**KETENTUAN SOAL**
Tuliskan ulang seluruh baris daftar di bawah ini tanpa mengubah satu karakter pun.

**BARIS DATA**
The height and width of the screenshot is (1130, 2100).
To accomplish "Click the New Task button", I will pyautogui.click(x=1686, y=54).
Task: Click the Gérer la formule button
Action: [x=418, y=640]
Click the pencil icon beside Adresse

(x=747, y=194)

**JAWABAN LATIHAN**
The height and width of the screenshot is (1130, 2100).
To accomplish "Click the New Task button", I will pyautogui.click(x=1686, y=54).
Task: Click the Gérer la formule button
Action: [x=418, y=640]
Click the pencil icon beside Adresse

(x=747, y=194)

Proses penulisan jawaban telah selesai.